— Begin Exercise inputs —

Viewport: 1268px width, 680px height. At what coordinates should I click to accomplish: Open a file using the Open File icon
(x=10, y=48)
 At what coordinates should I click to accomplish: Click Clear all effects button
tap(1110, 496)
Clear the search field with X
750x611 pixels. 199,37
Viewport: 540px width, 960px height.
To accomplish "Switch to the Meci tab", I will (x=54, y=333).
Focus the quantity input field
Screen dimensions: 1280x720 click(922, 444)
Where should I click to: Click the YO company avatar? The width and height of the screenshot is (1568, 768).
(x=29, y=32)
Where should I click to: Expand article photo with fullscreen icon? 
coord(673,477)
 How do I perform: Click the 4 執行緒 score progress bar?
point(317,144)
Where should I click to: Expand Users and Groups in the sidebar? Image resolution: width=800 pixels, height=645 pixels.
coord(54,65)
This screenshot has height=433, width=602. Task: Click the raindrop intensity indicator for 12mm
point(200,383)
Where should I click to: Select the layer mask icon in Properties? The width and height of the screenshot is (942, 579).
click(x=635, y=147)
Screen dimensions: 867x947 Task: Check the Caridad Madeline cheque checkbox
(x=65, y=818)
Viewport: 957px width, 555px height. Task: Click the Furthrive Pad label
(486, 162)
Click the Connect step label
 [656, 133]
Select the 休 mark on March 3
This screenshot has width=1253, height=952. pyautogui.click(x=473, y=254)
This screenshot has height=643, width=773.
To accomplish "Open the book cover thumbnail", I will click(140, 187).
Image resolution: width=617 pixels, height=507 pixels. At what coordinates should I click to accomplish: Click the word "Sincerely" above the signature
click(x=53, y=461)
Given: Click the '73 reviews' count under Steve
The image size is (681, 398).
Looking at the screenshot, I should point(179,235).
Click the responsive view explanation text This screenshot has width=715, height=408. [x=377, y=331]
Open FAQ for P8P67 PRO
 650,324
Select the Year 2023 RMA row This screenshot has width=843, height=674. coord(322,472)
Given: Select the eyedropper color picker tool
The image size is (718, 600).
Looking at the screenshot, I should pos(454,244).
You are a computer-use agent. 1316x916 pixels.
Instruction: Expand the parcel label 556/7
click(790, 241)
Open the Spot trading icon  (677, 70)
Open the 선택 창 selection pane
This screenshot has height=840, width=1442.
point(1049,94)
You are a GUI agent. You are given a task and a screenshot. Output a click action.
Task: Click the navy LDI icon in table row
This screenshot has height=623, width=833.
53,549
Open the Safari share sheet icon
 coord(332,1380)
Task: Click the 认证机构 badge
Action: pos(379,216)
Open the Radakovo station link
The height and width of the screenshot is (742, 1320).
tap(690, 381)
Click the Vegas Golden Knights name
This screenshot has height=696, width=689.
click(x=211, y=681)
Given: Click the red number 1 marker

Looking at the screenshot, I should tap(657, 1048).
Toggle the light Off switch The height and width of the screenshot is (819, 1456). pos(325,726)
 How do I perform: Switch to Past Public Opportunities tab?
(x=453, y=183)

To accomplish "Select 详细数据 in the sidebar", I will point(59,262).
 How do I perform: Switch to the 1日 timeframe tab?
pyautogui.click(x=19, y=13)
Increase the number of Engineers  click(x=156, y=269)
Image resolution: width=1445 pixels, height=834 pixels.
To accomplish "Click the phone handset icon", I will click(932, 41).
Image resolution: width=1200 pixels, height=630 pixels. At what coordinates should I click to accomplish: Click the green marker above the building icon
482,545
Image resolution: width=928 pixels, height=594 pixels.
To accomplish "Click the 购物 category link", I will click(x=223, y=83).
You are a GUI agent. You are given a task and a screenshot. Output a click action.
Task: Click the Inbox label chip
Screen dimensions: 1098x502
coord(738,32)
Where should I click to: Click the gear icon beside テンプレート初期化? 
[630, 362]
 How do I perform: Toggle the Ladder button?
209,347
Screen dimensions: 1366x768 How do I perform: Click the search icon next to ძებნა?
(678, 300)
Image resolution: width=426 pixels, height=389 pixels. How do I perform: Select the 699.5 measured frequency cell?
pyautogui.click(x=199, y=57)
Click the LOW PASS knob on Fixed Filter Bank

— End Exercise inputs —

▶ _Instructions for the task_:
Repeat all of the lines above, swapping "Where should I click to" for "Which spot should I tap to" everywhere and changing nothing else.

▶ _Completed task_:
Viewport: 1268px width, 680px height. At what coordinates should I click to accomplish: Open a file using the Open File icon
(x=10, y=48)
 At what coordinates should I click to accomplish: Click Clear all effects button
tap(1110, 496)
Clear the search field with X
750x611 pixels. 199,37
Viewport: 540px width, 960px height.
To accomplish "Switch to the Meci tab", I will (x=54, y=333).
Focus the quantity input field
Screen dimensions: 1280x720 click(922, 444)
Which spot should I tap to: Click the YO company avatar? The width and height of the screenshot is (1568, 768).
(x=29, y=32)
Which spot should I tap to: Expand article photo with fullscreen icon? 
coord(673,477)
 How do I perform: Click the 4 執行緒 score progress bar?
point(317,144)
Which spot should I tap to: Expand Users and Groups in the sidebar? Image resolution: width=800 pixels, height=645 pixels.
coord(54,65)
This screenshot has height=433, width=602. Task: Click the raindrop intensity indicator for 12mm
point(200,383)
Which spot should I tap to: Select the layer mask icon in Properties? The width and height of the screenshot is (942, 579).
click(x=635, y=147)
Screen dimensions: 867x947 Task: Check the Caridad Madeline cheque checkbox
(x=65, y=818)
Viewport: 957px width, 555px height. Task: Click the Furthrive Pad label
(486, 162)
Click the Connect step label
 [656, 133]
Select the 休 mark on March 3
This screenshot has width=1253, height=952. pyautogui.click(x=473, y=254)
This screenshot has height=643, width=773.
To accomplish "Open the book cover thumbnail", I will click(140, 187).
Image resolution: width=617 pixels, height=507 pixels. At what coordinates should I click to accomplish: Click the word "Sincerely" above the signature
click(x=53, y=461)
Given: Click the '73 reviews' count under Steve
The image size is (681, 398).
Looking at the screenshot, I should point(179,235).
Click the responsive view explanation text This screenshot has width=715, height=408. [x=377, y=331]
Open FAQ for P8P67 PRO
 650,324
Select the Year 2023 RMA row This screenshot has width=843, height=674. coord(322,472)
Given: Select the eyedropper color picker tool
The image size is (718, 600).
Looking at the screenshot, I should pos(454,244).
You are a computer-use agent. 1316x916 pixels.
Instruction: Expand the parcel label 556/7
click(790, 241)
Open the Spot trading icon  (677, 70)
Open the 선택 창 selection pane
This screenshot has height=840, width=1442.
point(1049,94)
You are a GUI agent. You are given a task and a screenshot. Output a click action.
Task: Click the navy LDI icon in table row
This screenshot has height=623, width=833.
53,549
Open the Safari share sheet icon
 coord(332,1380)
Task: Click the 认证机构 badge
Action: pos(379,216)
Open the Radakovo station link
The height and width of the screenshot is (742, 1320).
tap(690, 381)
Click the Vegas Golden Knights name
This screenshot has height=696, width=689.
click(x=211, y=681)
Given: Click the red number 1 marker

Looking at the screenshot, I should tap(657, 1048).
Toggle the light Off switch The height and width of the screenshot is (819, 1456). pos(325,726)
 How do I perform: Switch to Past Public Opportunities tab?
(x=453, y=183)

To accomplish "Select 详细数据 in the sidebar", I will point(59,262).
 How do I perform: Switch to the 1日 timeframe tab?
pyautogui.click(x=19, y=13)
Increase the number of Engineers  click(x=156, y=269)
Image resolution: width=1445 pixels, height=834 pixels.
To accomplish "Click the phone handset icon", I will click(932, 41).
Image resolution: width=1200 pixels, height=630 pixels. At what coordinates should I click to accomplish: Click the green marker above the building icon
482,545
Image resolution: width=928 pixels, height=594 pixels.
To accomplish "Click the 购物 category link", I will click(x=223, y=83).
You are a GUI agent. You are given a task and a screenshot. Output a click action.
Task: Click the Inbox label chip
Screen dimensions: 1098x502
coord(738,32)
Which spot should I tap to: Click the gear icon beside テンプレート初期化? 
[630, 362]
 How do I perform: Toggle the Ladder button?
209,347
Screen dimensions: 1366x768 How do I perform: Click the search icon next to ძებნა?
(678, 300)
Image resolution: width=426 pixels, height=389 pixels. How do I perform: Select the 699.5 measured frequency cell?
pyautogui.click(x=199, y=57)
Click the LOW PASS knob on Fixed Filter Bank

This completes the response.